We propose a new compositional modeling method for sub- and supercritical flows subjected to various phase equilibria, particularly to three-phase equilibria of vapour-liquid-liquid type. The method is based on the calculation of the thermodynamic potential of reservoir fluid as a function of pressure, total enthalpy and total composition and storing its values as a spline table, which is used in hydrodynamic simulation for accelerated PVT properties prediction. This technique is utilized in our thermal simulator MUFITS (www.mufits.imec.msu.ru). We provide the description of both the spline calculation procedure and the flashing algorithm.

We apply our method for the problems of hydrocarbon recovery. We evaluate the thermodynamic potential for a mixture of two pseudo-components modeling the heavy and light hydrocarbon fractions. We develop a technique for converting black oil PVT tables to the potential, which can be used for in-situ hydrocarbons multiphase equilibria prediction under sub- and supercritical conditions, particularly, in gas condensate and volatile oil reservoirs. We simulate recovery from a reservoir subject to near-critical initial conditions for hydrocarbon mixture.

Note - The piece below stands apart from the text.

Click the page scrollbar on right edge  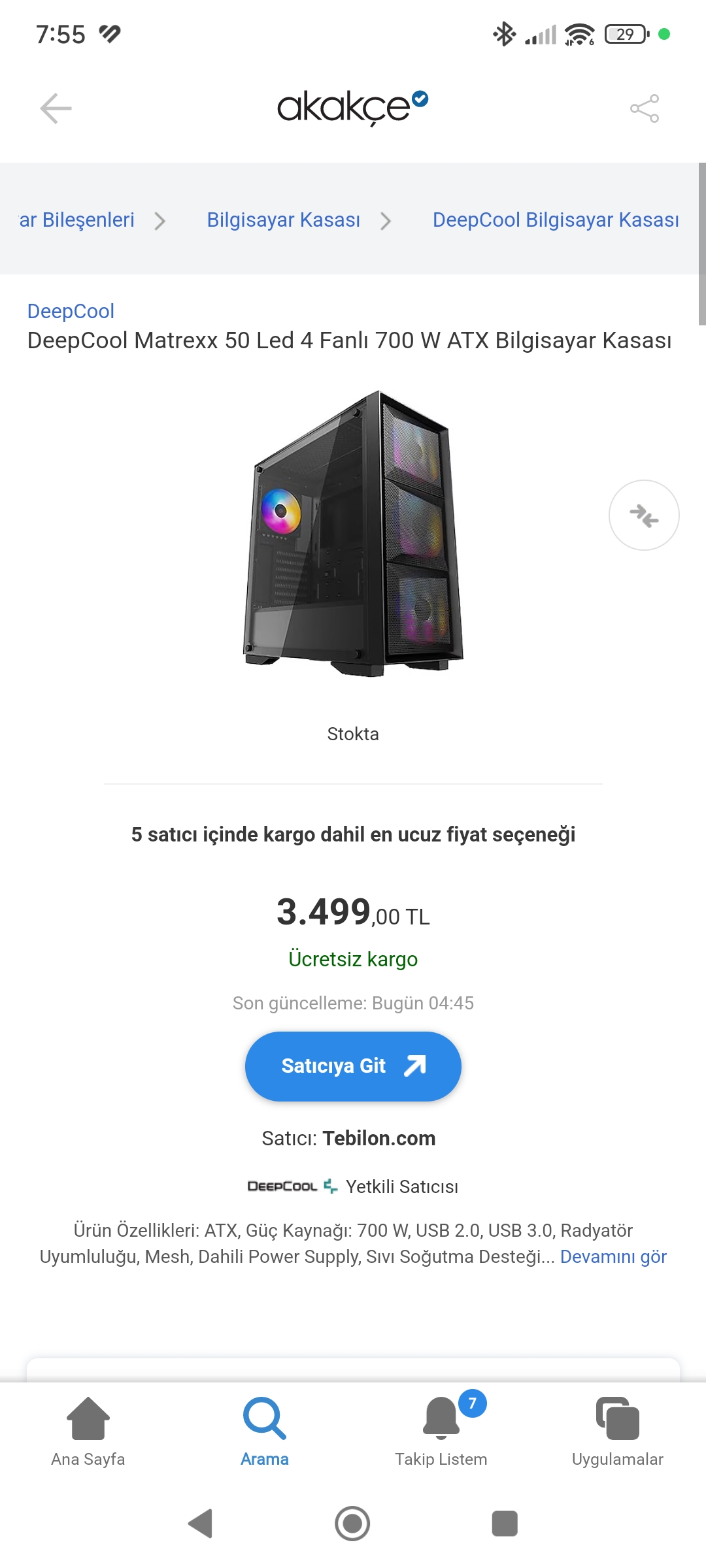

We consider problems of CO2 injection in shallow and deep reservoirs. We provide the simulation results for a 2D problem with a highly heterogeneous reservoir using data from the 10th SPE test. We demonstrate the simulation results for three-phase flows with both gaseous and liquid CO2-rich phases. We analyze the temperature variations in the reservoir due to the liquid CO2 evaporation under subcritical conditions. We consider parallel 3D simulations of supercritical CO2 plume evolution in Johansen formation.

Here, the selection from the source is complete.